“Being a parent has been a master class in letting go. Try as we might, there’s only so much we can control. And, boy, have I tried – especially at first. As parents, we just don’t want anything or anyone to hurt our babies. But life has other plans. Bruised knees, bumpy roads and broken hearts are part of the deal. What’s both humbled and heartened me is seeing the resiliency of my children.” – Michelle Obama

The stress of parenthood begins the moment the test reads “pregnant” or when you see the “double line.” It can feel overwhelming and scary, in fact that seems to never really go away.

You cannot protect them from pain, for pain is inevitable, all you can do is help them through it and be a source of comfort. The term “good enough” is important to internalize.

So how do we raise children in a predominantly “All about me” world?

Children are primarily the product of what the caregivers around them model, and ultimately train them in. That being said, it’s important to understand how we parent and what are the triggers that parents have themselves when it comes to tantrums, outbursts, break downs, and crying.

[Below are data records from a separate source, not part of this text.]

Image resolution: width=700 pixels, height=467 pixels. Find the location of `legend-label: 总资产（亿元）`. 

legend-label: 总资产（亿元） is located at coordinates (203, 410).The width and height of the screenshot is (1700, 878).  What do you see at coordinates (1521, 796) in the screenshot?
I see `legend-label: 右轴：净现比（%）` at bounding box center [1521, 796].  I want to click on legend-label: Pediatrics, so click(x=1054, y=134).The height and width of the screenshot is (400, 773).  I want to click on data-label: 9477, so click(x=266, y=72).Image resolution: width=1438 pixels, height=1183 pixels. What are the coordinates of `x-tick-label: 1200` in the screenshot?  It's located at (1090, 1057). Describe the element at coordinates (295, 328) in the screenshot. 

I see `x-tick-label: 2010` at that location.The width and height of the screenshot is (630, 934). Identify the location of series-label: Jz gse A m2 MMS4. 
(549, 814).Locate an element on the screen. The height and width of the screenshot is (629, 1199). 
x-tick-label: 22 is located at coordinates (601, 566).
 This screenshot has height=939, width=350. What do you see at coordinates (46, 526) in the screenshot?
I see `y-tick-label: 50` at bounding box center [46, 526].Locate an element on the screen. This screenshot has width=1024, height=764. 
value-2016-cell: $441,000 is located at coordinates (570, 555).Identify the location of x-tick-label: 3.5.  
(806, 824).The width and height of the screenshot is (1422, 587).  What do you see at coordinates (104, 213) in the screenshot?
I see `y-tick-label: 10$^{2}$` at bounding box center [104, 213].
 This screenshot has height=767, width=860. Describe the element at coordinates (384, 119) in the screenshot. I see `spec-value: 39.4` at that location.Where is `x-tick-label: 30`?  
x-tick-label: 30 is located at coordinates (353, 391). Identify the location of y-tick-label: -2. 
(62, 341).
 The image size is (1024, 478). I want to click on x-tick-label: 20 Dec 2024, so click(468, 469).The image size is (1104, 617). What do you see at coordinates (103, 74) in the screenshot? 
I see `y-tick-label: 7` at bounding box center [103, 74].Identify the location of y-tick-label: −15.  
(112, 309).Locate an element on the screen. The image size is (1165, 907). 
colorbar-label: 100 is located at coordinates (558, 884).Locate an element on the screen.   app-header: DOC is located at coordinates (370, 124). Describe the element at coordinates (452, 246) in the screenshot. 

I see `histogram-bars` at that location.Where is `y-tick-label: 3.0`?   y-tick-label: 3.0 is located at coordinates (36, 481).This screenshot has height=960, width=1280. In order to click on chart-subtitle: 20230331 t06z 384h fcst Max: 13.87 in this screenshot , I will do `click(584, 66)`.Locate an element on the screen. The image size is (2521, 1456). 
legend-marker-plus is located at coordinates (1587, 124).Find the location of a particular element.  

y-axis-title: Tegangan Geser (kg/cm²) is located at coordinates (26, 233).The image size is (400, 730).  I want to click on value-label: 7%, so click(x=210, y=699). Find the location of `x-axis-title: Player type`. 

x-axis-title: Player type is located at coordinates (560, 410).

Clinical psychologist Laura Markham has dedicated much of her professional career in working with parents to cultivate skills and ways to cope and build healthier relationships with their children and themselves.  She addresses the issues around permissively parenting – a style of parenting that does not set any limits or boundaries, essentially creating a model for children to be unfamiliar with boundaries and so tend to reject or accommodate appropriate limits. Knowing the buttons my own children push I know there are times when I fall into “spoiling” them or relaxing on limits due to my own fatigue. The fact is that when most parents and caregivers spoil their children their intentions are often good or partly misguided. Many times it’s a reaction to their own childhood and wanting to indulge their children in experiences and or materials that wasn’t afforded to them. As a parent you want to give them “everything” and at times in doing so, limits are often ignored or never set in the first place.

Caring is one of those wonderous things that can create a solid foundation even when you feel that it’s too late. The truth is that finding your groove as a parent takes time and a lot of flexibility. In this new age, how does one do that? How can we be modern parents? The New York times published an article written by a pediatrician and two psychologists that addressed everything from bedtimes to screen times. Having read and worked through my own parenting process there was one thing they all had in common. Parenting with an authoritative hand rather than an authoritarian one.

Research shows that there are three parenting styles that currently exist all over the world. In 1966 Diane Baumrind gave name and description to these styles of parenting and noted they effectiveness of each. I felt that a brief overview of these would be beneficial. When I first looked into what kind of parent I’d want to be this is what I came across.

Authoritarian:  The authoritarian parent sets standards of behaviors, attitudes and conduct based on strict obedience as a virtue and all other behaviors as punitive and punishable. There is thought process around keeping the child in its place and so restricts independence and autonomy.

Authoritative: The authoritative parent sets standards of behavior, attitudes and conduct based on a rational issued mannered reactions to the child’s direct behavior and incorporates value of obedience and independence.

Permissive: The permissive parent does not set any direct standards of behavior, attitudes and conduct. They take on a “friend” and “peer” relationship and value independence without restriction.

Most parents will float amongst these styles and usually land within the realm of Authoritative parenting, however there are at times parents who stay within their strict parenting style for the long haul. Each style presents with difficulties and impact upon the child. To read more about these styles and the impacts of the styles continue here to Dr. Baumrind’s work. Her work is not the only set of manuals books or writing that has come out in the last decade. In fact, in the last decade a burst of literature around parenting and parenting styles has graced the presence of book shelves. But in the end its important to know that perfection is not the goal, as it is something that is unattainable. In fact, the power of showing up for your children is far better then trying to be a “perfect” parent.

As a parent and a therapist, the things I have learned from my work with other families and within my own is that letting go and finding kindness for yourself can be powerful tools to have. Surrounding yourself with positive influences and working towards being there for each other can create in essence the type of relationship your looking to cultivate in your children. Finding your village in your friends, family and social environment can be another great asset, as well as taking care of yourself.